La droite a instauré l’Etat d’urgence. Au moyen d’une loi liberticide qui, dans l’histoire de la France, a servi de couverture aux pires exactions, à la torture et à l’assassinat, elle espère pouvoir rétablir l’« ordre républicain ». Mais le mal est trop profondément enraciné pour être extirpé par des mesures répressives. Un énorme gouffre sépare la « haute société » des millions de jeunes parqués dans des ghettos, sans emploi, sans avenir, victimes de la pauvreté et du mépris que leur infligent les représentants - ô combien « respectables » - de la classe dominante.

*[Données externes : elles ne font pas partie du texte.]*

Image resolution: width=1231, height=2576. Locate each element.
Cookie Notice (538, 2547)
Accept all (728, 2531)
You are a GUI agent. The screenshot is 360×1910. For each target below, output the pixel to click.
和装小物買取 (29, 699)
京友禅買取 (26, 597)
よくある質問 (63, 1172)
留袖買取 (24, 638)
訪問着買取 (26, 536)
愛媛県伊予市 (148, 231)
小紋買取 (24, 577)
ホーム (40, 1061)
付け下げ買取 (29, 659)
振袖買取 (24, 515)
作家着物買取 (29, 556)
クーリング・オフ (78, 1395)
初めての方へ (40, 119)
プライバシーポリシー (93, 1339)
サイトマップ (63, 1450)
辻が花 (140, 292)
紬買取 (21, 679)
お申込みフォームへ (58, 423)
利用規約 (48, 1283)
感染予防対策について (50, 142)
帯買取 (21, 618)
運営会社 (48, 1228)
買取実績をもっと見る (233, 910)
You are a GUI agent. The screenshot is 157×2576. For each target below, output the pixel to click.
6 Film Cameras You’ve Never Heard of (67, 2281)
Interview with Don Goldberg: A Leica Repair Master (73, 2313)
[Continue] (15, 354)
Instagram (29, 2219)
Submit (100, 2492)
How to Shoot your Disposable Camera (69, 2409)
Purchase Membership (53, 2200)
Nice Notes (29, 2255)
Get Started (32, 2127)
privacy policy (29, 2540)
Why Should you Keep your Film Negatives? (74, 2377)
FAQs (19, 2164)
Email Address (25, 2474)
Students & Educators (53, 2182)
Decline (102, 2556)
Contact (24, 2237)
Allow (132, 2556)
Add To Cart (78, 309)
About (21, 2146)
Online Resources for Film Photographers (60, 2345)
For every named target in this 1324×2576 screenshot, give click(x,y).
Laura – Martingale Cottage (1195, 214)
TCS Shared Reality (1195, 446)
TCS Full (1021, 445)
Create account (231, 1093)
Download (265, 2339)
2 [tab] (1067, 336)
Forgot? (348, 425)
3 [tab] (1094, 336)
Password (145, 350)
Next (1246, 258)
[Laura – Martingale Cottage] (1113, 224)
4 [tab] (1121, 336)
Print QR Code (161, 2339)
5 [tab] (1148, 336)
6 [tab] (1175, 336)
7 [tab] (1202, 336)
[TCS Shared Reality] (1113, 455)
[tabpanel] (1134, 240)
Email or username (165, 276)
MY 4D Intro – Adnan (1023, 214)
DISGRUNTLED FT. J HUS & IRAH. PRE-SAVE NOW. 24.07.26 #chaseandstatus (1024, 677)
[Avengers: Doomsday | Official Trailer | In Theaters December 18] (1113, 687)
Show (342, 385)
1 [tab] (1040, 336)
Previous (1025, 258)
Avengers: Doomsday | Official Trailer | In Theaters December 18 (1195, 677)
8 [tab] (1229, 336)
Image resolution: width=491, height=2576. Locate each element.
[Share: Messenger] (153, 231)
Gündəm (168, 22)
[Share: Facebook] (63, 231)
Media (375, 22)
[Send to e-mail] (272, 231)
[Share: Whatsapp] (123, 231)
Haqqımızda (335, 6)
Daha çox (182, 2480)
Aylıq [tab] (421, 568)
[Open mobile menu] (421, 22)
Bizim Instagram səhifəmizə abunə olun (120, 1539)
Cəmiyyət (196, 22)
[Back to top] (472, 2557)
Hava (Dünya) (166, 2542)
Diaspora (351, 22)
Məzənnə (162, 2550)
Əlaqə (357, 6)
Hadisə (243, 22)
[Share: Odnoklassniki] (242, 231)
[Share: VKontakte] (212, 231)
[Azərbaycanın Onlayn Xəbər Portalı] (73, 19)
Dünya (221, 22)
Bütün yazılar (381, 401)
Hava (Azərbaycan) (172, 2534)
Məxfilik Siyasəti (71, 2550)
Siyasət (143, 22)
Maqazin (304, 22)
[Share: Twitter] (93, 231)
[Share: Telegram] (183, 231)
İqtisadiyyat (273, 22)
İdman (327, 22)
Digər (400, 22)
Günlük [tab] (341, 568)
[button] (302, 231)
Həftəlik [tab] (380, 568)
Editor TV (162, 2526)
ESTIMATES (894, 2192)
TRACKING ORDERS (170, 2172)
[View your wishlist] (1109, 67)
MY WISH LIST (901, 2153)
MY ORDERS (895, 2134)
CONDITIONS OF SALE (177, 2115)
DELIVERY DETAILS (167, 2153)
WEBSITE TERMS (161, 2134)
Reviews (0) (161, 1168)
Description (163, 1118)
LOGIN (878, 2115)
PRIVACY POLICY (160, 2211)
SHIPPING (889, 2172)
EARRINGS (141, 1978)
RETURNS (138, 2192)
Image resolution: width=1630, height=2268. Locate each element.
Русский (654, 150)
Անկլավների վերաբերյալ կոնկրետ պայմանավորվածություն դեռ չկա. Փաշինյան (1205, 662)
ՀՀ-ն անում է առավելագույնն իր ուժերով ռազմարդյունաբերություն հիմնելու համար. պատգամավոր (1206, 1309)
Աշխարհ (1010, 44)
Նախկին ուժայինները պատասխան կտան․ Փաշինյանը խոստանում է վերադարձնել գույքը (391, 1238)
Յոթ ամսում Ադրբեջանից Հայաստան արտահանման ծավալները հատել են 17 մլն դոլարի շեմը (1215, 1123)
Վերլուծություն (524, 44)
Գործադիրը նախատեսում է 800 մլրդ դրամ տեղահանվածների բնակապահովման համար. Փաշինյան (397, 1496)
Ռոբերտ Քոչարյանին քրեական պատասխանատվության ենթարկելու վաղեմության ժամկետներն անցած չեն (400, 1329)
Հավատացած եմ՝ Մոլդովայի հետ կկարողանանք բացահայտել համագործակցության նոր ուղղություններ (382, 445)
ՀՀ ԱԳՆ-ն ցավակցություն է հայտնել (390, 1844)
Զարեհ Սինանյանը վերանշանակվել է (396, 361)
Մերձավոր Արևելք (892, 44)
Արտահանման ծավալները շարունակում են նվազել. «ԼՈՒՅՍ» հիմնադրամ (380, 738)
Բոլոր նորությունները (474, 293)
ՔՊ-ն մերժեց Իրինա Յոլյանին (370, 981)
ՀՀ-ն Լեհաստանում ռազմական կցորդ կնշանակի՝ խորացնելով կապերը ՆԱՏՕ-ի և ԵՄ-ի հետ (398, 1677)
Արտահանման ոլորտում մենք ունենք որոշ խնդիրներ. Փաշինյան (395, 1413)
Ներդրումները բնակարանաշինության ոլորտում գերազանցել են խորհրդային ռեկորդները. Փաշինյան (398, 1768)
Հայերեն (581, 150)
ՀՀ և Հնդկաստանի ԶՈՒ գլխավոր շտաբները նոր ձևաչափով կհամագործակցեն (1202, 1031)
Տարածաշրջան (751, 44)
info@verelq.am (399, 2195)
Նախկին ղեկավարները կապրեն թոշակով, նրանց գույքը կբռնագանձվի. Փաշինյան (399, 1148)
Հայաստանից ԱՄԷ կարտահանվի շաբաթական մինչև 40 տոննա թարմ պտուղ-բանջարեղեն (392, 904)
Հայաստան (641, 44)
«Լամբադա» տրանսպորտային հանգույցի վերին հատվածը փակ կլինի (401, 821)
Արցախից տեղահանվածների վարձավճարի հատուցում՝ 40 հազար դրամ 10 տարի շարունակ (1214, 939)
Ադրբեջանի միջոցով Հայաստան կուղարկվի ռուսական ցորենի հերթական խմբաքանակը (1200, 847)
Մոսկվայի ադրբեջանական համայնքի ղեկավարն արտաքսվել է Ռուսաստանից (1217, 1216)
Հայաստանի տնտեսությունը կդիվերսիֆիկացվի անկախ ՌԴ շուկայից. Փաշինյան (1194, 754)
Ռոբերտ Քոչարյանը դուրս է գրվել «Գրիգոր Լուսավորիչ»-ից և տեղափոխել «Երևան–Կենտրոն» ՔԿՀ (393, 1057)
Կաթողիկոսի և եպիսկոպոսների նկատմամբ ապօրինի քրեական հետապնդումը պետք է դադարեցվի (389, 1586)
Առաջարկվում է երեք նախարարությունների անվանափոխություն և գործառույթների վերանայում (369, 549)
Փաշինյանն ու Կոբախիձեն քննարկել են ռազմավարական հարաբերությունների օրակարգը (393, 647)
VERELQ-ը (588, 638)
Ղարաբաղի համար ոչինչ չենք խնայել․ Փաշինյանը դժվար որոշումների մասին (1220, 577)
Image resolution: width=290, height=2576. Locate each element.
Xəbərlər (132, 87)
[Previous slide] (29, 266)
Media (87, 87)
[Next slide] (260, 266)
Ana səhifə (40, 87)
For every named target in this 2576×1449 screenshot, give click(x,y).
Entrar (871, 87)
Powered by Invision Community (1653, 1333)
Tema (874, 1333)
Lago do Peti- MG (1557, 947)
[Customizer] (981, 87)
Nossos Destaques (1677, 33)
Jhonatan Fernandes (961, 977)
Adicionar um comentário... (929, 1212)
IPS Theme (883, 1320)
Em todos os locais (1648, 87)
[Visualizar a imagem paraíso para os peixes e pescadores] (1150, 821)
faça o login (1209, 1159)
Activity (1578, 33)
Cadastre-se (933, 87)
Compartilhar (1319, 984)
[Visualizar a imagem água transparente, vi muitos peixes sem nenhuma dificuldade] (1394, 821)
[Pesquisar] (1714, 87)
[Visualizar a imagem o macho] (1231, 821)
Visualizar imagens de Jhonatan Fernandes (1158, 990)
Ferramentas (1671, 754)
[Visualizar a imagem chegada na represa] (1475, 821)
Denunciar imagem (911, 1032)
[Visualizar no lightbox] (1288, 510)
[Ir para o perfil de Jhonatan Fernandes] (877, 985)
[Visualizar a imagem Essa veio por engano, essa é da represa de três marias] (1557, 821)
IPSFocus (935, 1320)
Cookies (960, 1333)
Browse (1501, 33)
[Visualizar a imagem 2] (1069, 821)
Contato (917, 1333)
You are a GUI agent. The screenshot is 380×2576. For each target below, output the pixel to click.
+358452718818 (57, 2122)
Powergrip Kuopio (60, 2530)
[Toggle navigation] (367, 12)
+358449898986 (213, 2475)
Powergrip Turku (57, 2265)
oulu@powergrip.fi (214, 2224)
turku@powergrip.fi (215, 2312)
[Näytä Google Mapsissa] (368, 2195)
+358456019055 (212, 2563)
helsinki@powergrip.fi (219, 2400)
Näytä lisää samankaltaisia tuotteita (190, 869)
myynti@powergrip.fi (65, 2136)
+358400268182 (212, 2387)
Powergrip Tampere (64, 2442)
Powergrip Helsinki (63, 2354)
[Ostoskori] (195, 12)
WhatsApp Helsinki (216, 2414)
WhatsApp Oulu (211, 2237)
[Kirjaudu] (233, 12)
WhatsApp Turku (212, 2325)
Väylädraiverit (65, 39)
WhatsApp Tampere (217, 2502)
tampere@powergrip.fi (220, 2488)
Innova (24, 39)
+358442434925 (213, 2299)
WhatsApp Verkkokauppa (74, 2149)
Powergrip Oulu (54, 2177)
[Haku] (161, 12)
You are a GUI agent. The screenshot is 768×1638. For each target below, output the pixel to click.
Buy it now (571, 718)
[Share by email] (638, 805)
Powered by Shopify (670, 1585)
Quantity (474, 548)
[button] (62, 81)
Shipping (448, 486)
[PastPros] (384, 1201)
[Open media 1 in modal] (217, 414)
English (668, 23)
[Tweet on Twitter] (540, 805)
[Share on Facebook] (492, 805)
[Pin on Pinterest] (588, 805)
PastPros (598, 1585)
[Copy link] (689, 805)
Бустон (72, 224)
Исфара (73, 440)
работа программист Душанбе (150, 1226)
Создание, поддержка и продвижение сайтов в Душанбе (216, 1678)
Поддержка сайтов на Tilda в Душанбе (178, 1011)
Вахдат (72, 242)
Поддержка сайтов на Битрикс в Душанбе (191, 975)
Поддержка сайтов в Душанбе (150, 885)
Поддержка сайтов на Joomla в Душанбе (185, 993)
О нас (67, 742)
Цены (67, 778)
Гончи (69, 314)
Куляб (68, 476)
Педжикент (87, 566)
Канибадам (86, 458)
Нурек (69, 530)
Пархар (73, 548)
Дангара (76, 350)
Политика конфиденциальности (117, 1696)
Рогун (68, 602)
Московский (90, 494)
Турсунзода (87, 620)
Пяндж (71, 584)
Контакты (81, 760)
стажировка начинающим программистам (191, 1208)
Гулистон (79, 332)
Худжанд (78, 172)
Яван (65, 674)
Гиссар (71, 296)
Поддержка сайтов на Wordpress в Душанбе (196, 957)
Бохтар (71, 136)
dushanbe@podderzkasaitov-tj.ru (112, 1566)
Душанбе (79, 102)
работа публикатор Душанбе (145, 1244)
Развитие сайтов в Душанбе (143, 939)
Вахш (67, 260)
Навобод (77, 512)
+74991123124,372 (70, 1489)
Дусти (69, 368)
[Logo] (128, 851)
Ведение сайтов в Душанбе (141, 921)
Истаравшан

Chirac prétendait vouloir abolir la « fracture sociale ». Ce n’était que de la poudre aux yeux. Car cette fracture n’est autre que l’expression d’un système fondé sur l’exploitation de l’homme par l’homme, d’un système dans lequel une petite minorité extrêmement riche, composée des propriétaires des banques, de l’industrie, de la grande distribution, des terres et des moyens de communication, est capable de façonner la société selon ses intérêts. Ce système s’appelle le capitalisme. C’est un système rapace, rétrograde. Il est en train de démolir progressivement toutes les conquêtes sociales que les générations précédentes de travailleurs ont réalisées au prix de luttes, de sacrifices et de sang. Les retraites, la sécurité sociale, les services publics, le logement, l’emploi, les allocations chômage, l’éducation nationale, les hôpitaux - y a-t-il un seul de ces domaines qui ne soit pas frappé par l’oeuvre destructrice de ceux qui sont aux commandes de la machine capitaliste ?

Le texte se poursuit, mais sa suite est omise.